---------- RECORDS PROVIDED

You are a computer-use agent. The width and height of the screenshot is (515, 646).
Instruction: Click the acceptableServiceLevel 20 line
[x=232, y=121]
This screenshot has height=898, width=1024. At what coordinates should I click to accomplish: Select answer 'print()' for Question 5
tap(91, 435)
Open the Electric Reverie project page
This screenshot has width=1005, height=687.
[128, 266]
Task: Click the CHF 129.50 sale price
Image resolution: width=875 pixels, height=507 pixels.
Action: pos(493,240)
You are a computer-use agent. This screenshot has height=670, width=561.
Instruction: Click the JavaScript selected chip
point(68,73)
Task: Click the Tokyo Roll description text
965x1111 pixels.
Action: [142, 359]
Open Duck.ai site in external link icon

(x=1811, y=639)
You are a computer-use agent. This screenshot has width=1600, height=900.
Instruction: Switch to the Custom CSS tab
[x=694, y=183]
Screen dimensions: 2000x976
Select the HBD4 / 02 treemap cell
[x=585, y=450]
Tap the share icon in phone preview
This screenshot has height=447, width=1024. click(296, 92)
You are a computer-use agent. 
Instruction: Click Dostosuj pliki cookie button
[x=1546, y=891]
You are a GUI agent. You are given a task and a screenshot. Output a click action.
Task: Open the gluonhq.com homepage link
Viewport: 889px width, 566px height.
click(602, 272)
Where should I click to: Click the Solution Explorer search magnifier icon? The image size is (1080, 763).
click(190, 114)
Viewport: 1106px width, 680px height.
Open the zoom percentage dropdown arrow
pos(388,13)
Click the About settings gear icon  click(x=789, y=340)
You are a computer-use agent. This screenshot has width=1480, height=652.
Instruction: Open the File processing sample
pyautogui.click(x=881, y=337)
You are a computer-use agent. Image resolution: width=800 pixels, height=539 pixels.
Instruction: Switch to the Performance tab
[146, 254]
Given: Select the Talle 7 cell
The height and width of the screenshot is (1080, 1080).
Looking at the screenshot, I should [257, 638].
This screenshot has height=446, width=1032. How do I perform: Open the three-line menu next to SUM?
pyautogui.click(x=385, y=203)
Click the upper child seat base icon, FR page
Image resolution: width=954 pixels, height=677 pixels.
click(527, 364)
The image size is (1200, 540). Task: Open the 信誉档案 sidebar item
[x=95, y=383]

--------------------

Repeat the material word for word, from its first line through the line containing "click(190, 114)".

You are a computer-use agent. The width and height of the screenshot is (515, 646).
Instruction: Click the acceptableServiceLevel 20 line
[x=232, y=121]
This screenshot has height=898, width=1024. At what coordinates should I click to accomplish: Select answer 'print()' for Question 5
tap(91, 435)
Open the Electric Reverie project page
This screenshot has width=1005, height=687.
[128, 266]
Task: Click the CHF 129.50 sale price
Image resolution: width=875 pixels, height=507 pixels.
Action: pos(493,240)
You are a computer-use agent. This screenshot has height=670, width=561.
Instruction: Click the JavaScript selected chip
point(68,73)
Task: Click the Tokyo Roll description text
965x1111 pixels.
Action: [142, 359]
Open Duck.ai site in external link icon

(x=1811, y=639)
You are a computer-use agent. This screenshot has width=1600, height=900.
Instruction: Switch to the Custom CSS tab
[x=694, y=183]
Screen dimensions: 2000x976
Select the HBD4 / 02 treemap cell
[x=585, y=450]
Tap the share icon in phone preview
This screenshot has height=447, width=1024. click(296, 92)
You are a computer-use agent. 
Instruction: Click Dostosuj pliki cookie button
[x=1546, y=891]
You are a GUI agent. You are given a task and a screenshot. Output a click action.
Task: Open the gluonhq.com homepage link
Viewport: 889px width, 566px height.
click(602, 272)
Where should I click to: Click the Solution Explorer search magnifier icon? The image size is (1080, 763).
click(190, 114)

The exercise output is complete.